**WHAT IS REQUIRED**
Starting at the line that contains "This screenshot has width=917, height=538.", write out every line through the last one in the records below, word for word. Leave out any pictures.

**SOURCE DATA**
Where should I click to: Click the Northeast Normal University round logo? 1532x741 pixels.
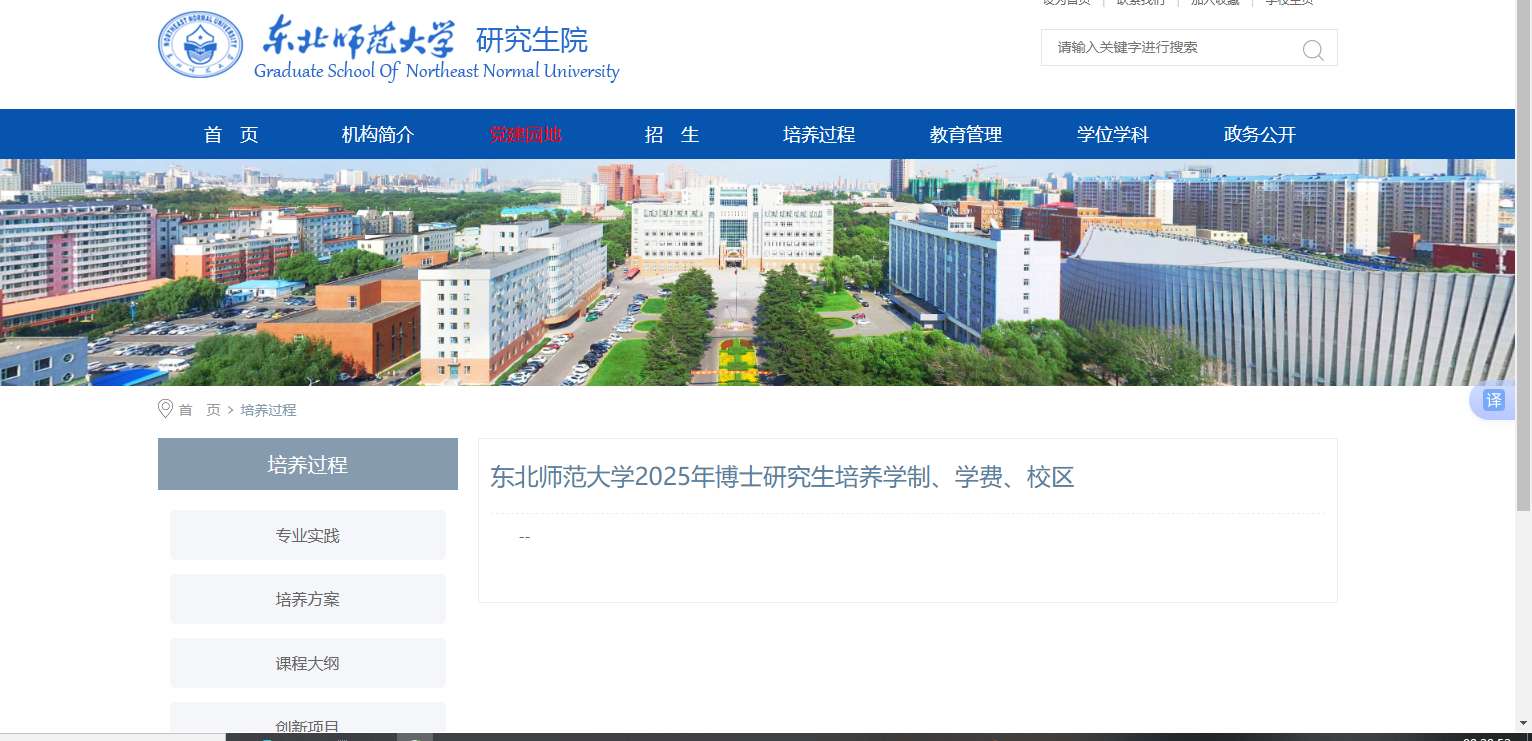[x=200, y=45]
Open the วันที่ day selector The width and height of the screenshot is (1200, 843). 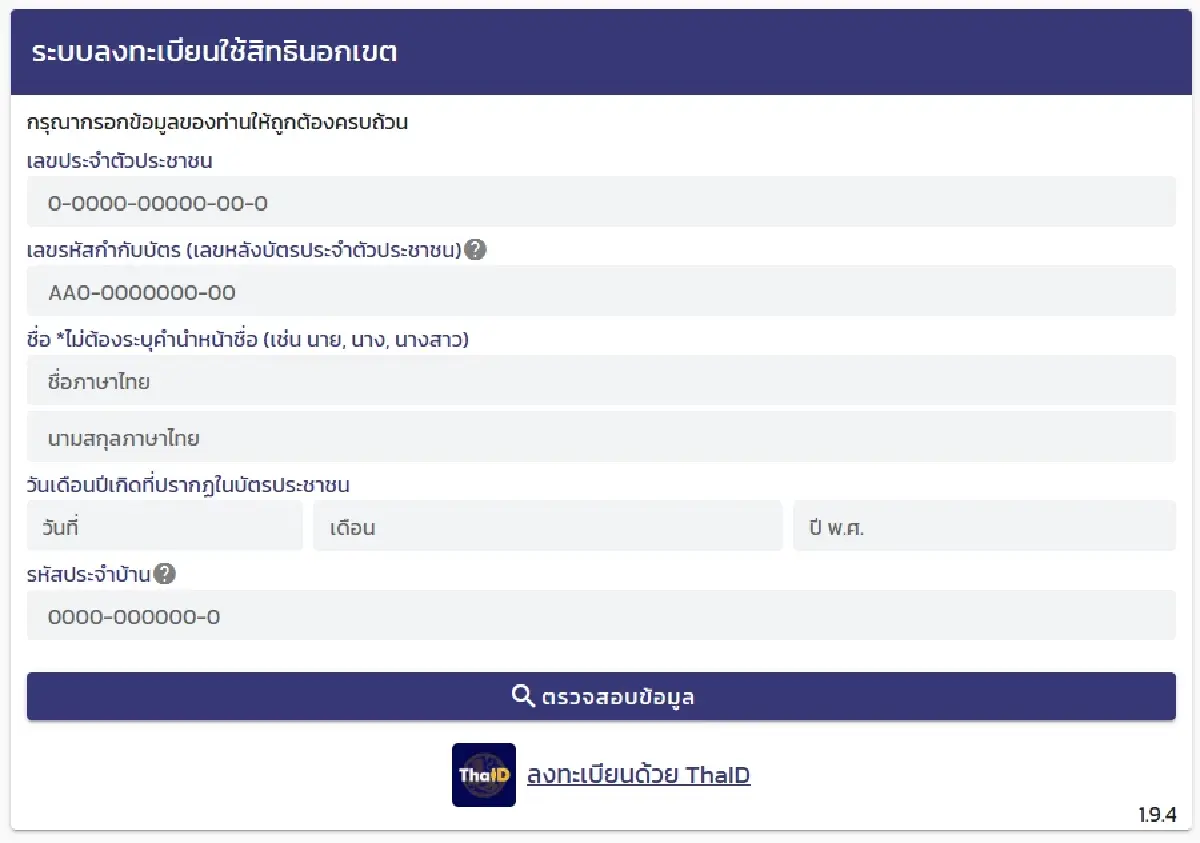164,525
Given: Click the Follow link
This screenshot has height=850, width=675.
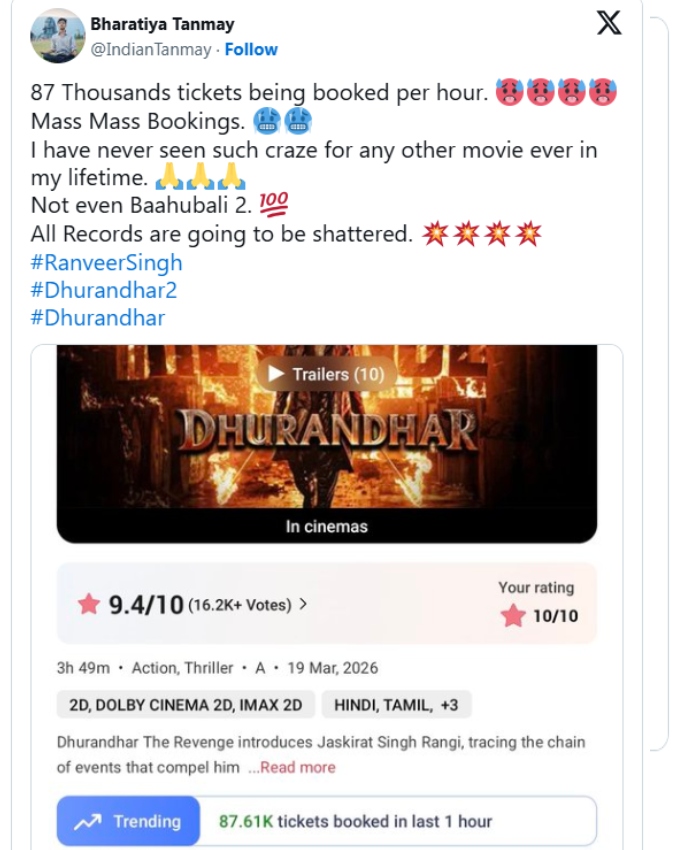Looking at the screenshot, I should click(251, 49).
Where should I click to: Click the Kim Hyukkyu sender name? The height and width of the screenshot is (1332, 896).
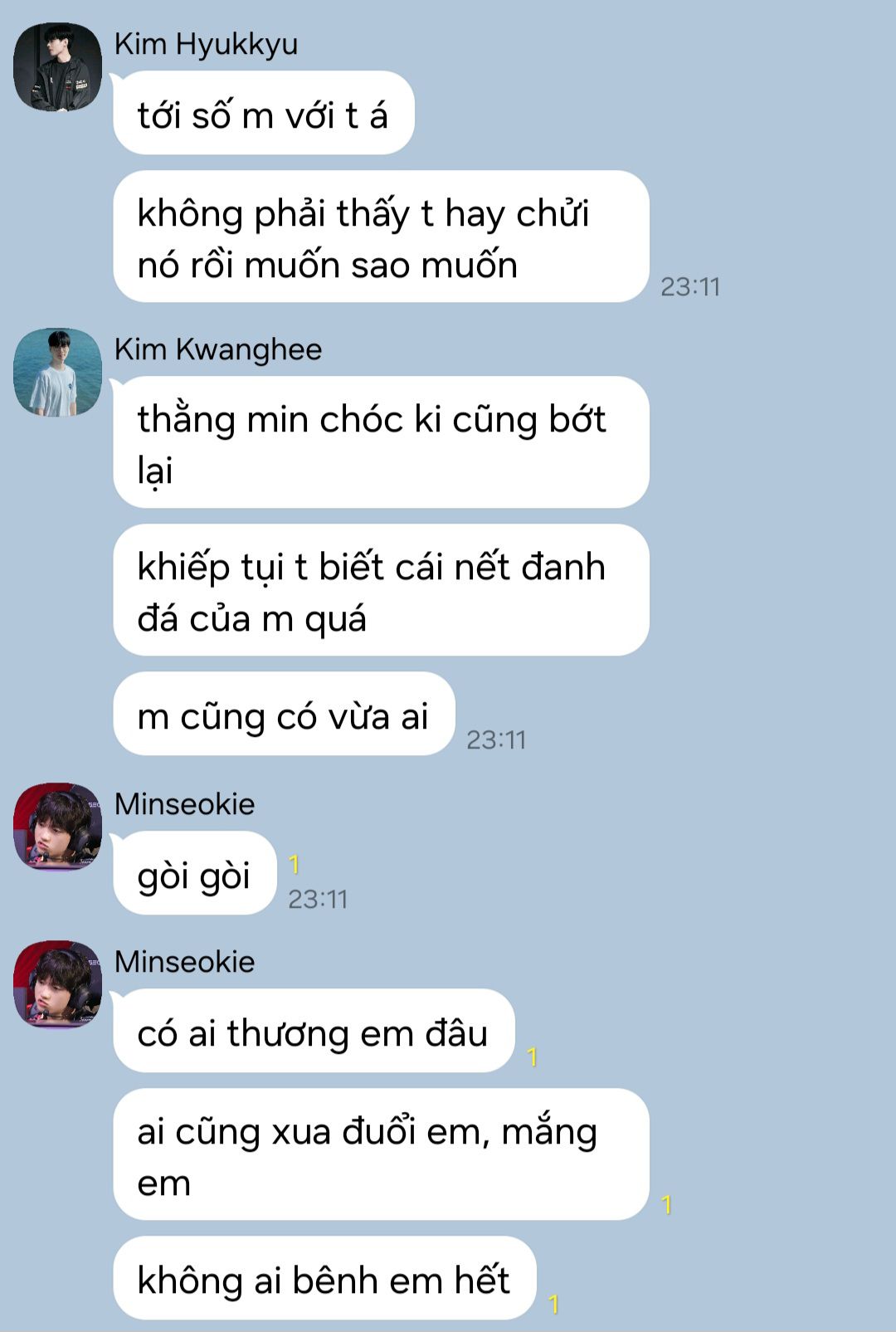tap(206, 44)
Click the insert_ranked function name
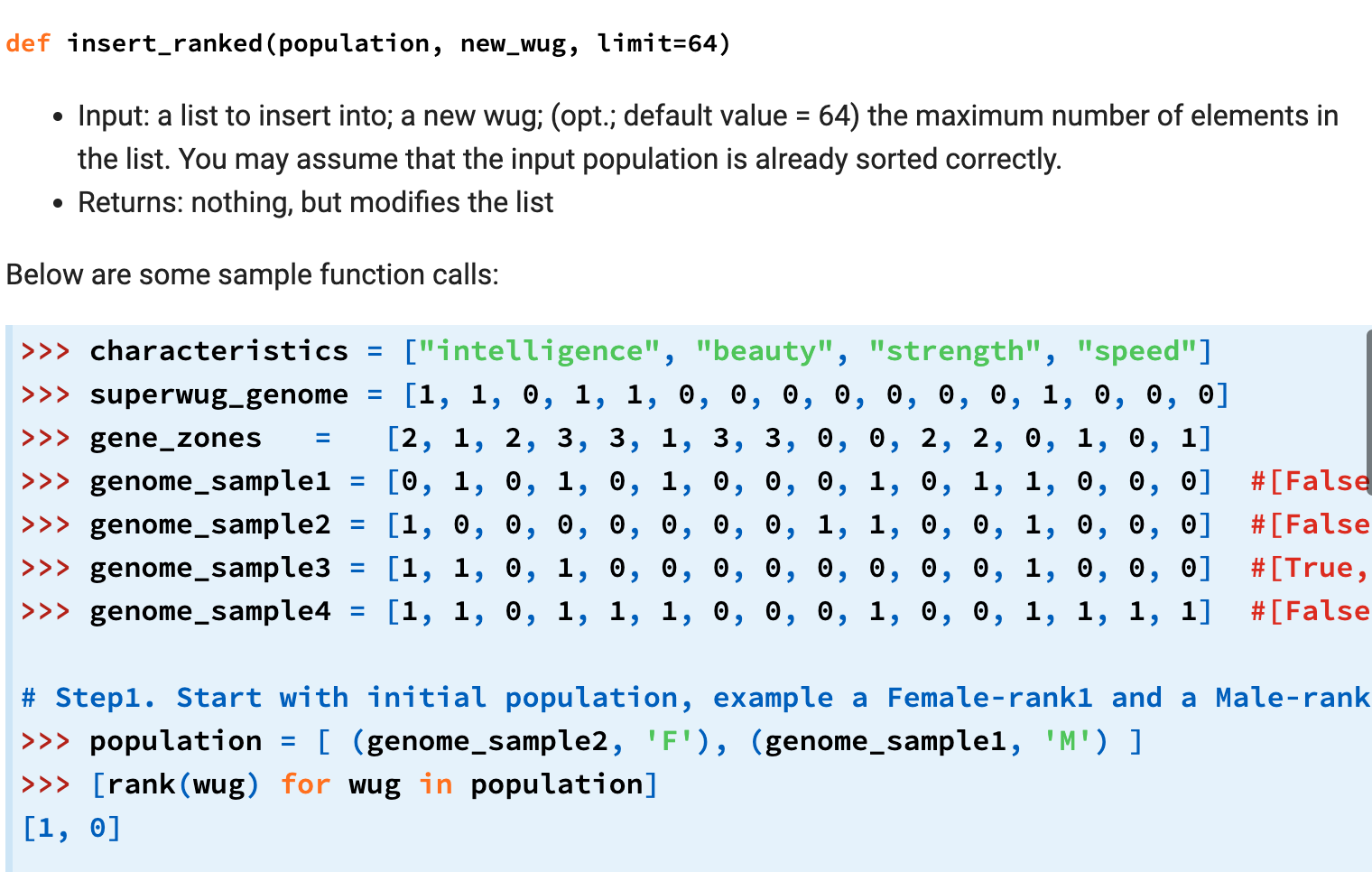The image size is (1372, 872). (167, 42)
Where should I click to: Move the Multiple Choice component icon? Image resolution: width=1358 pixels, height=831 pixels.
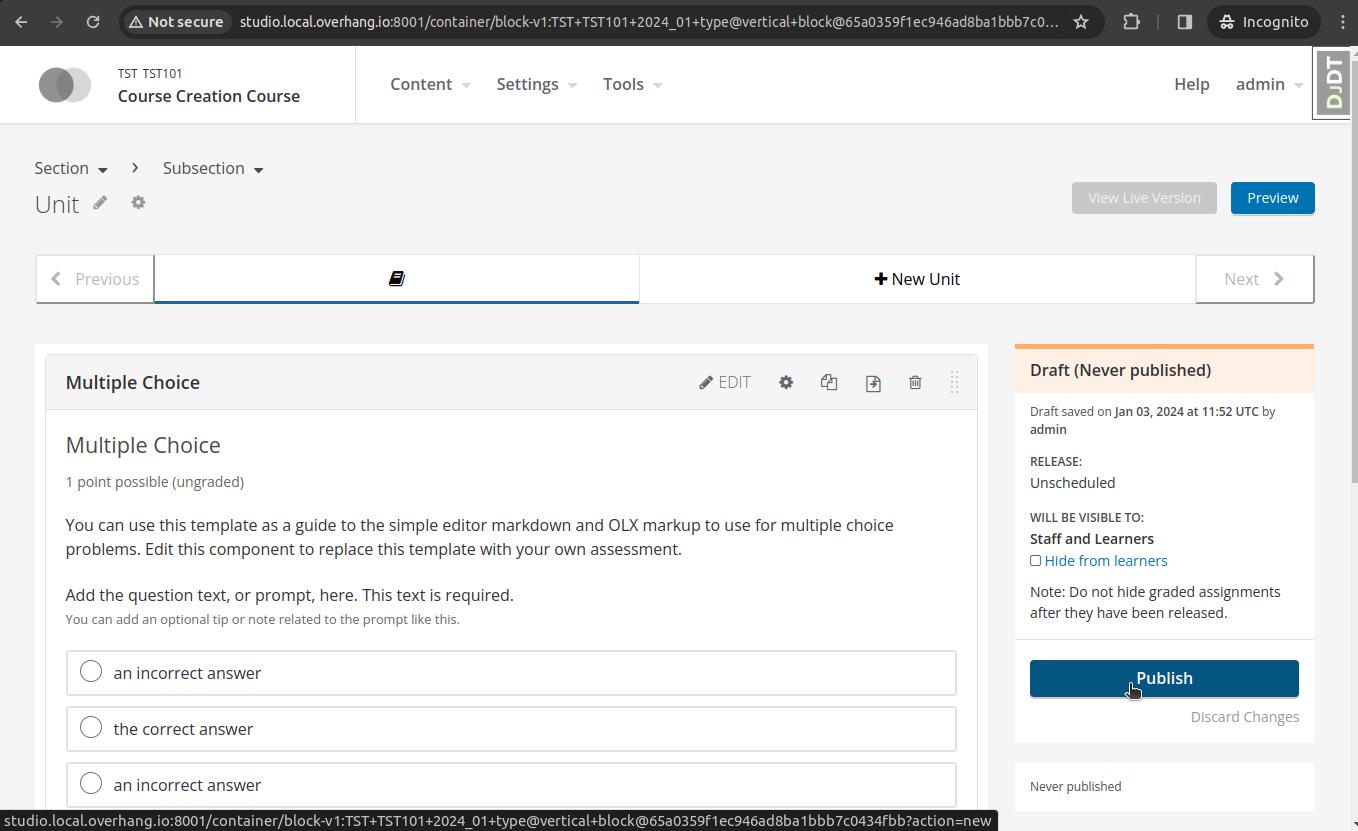[873, 383]
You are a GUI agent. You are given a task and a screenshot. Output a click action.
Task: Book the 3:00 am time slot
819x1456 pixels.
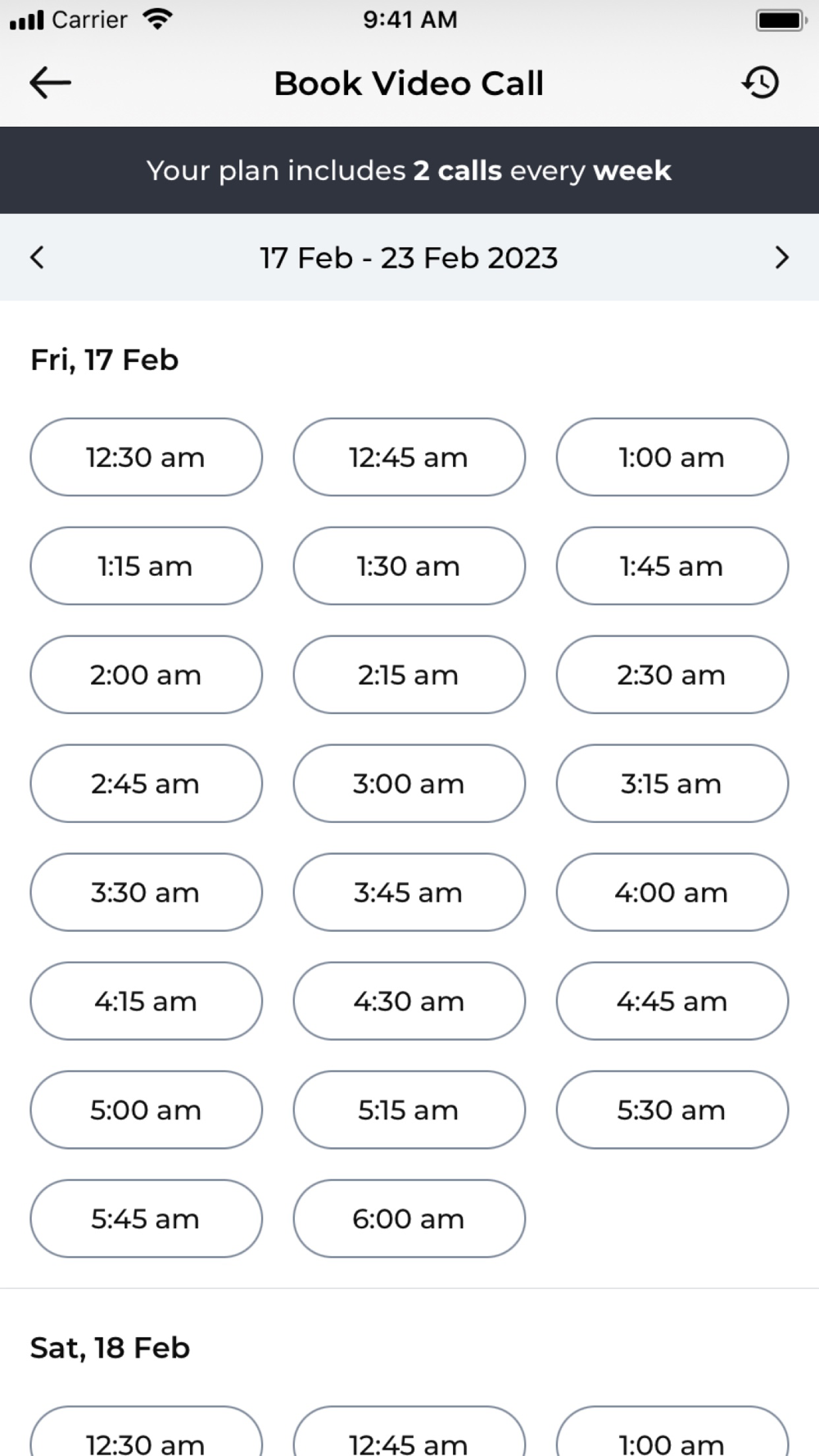pos(409,784)
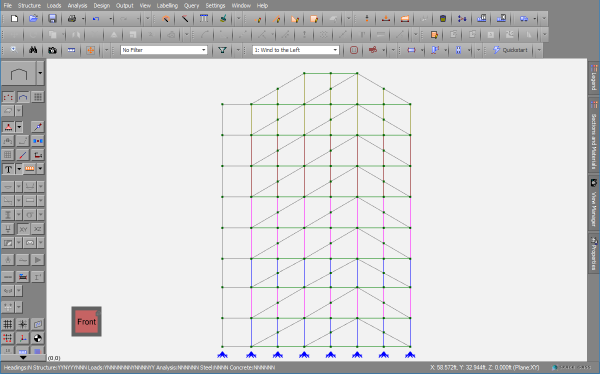This screenshot has width=600, height=374.
Task: Toggle the grid display button in the left sidebar
Action: click(8, 324)
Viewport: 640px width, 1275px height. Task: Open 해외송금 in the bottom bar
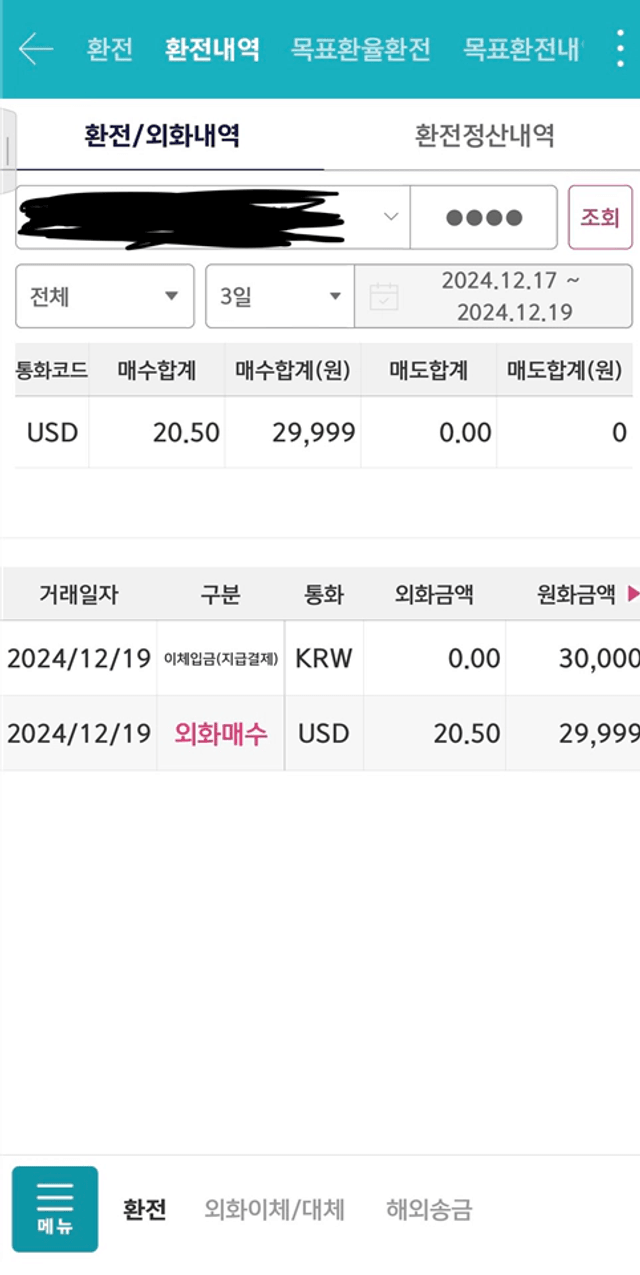point(428,1209)
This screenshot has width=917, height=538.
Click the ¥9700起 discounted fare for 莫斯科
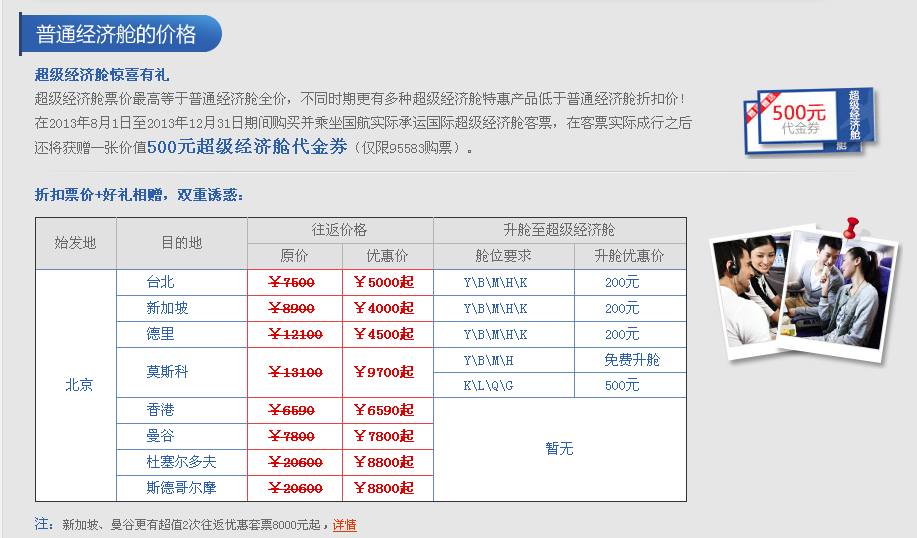[384, 372]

**ANSWER FOR THIS EXERCISE**
This screenshot has width=917, height=538.
Click the ¥9700起 discounted fare for 莫斯科
[384, 372]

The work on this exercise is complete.